The Sentinel middleware sends a ping command every second to all instances (both master and slave servers and other Sentinels) and determines if they have gone offline based on the response. This method is called subjective offline. When a subjective offline status is determined, it is queried by other monitoring sentinels. If more than half of the votes say it is already offline, it is marked as objective offline and failover is triggered.

3.1.3 Redis cluster mode

If you can achieve high availability of Redis by relying on Sentinels, you need redis clusters if you want to support high concurrency while holding large amounts of data. Redis cluster is a distributed data storage solution provided by Redis. The cluster shares data through data sharding and provides replication and failover functions.

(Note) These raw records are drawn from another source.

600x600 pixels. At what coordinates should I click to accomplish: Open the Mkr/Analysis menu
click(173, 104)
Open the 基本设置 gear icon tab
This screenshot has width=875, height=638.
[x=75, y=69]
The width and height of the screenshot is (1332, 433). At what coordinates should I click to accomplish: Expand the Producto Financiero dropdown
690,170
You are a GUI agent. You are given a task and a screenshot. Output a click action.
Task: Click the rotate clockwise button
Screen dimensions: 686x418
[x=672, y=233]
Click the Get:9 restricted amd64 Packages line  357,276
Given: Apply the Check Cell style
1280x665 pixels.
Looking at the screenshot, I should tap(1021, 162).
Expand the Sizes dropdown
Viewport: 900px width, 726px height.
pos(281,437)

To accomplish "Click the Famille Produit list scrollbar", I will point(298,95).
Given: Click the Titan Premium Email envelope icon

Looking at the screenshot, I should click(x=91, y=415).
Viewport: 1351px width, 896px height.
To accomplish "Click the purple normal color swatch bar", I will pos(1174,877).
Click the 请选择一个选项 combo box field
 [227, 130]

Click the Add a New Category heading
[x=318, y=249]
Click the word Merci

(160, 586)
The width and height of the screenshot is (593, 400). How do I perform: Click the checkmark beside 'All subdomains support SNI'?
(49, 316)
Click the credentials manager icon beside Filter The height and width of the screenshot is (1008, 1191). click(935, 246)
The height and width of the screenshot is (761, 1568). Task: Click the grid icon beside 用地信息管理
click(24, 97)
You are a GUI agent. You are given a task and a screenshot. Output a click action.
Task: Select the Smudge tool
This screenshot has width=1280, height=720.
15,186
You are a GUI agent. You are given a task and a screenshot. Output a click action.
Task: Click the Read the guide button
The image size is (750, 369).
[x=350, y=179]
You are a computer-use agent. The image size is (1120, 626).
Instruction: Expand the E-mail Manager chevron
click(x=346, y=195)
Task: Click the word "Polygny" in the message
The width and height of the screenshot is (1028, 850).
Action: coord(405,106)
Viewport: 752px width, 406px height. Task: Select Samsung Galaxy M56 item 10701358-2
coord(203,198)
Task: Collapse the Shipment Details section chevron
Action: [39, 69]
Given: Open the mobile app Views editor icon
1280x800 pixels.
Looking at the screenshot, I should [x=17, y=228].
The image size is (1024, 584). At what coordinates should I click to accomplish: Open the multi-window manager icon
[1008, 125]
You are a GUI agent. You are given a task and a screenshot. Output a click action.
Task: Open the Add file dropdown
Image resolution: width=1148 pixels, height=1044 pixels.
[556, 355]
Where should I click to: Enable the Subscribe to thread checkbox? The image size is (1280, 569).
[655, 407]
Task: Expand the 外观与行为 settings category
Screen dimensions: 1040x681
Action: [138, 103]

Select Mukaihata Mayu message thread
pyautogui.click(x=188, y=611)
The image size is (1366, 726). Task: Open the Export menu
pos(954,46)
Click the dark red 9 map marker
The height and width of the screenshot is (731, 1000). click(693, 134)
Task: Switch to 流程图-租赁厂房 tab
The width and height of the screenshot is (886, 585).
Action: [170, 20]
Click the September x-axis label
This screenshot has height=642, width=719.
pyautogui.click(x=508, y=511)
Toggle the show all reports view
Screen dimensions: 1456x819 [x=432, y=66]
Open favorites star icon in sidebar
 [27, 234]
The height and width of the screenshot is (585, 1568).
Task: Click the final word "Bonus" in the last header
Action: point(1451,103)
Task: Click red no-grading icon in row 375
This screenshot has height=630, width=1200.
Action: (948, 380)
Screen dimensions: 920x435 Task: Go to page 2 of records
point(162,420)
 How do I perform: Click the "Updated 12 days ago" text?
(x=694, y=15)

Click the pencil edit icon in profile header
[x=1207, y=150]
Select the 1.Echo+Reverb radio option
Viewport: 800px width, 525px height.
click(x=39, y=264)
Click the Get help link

A Redis cluster consists of multiple nodes, which are connected through the cluster meet command. The node handshake process is as follows:

  1. Node A receives the cluster meet command from the client
  2. User A sends A meet message to user B based on the received IP address and port number
  3. Node B returns pong after receiving the meet message
  4. A knows that B has received the meet message and returns A ping message, indicating A successful handshake
  5. Finally, node A will use the Gossip protocol to propagate node B’s information to other nodes in the cluster, and other nodes will also shake hands with NODE B

Groove slot.

Redis stores data in the form of cluster fragments. The entire cluster database is divided into 16,384 slots, and each node in the cluster can process 0 to 16,383 slots. When all 16,384 slots are processed by nodes, the cluster is online. Conversely, any slot that is not processed is processed offline. The Cluster addslots command assigns slots to nodes for processing. Slot is an array of bits. The length of the array is 16384/8=2048. Each bit of the array is 1 for being processed by the node, 0 for not being processed, and 0 for slot 0 to 7 for node A, as shown in the figure.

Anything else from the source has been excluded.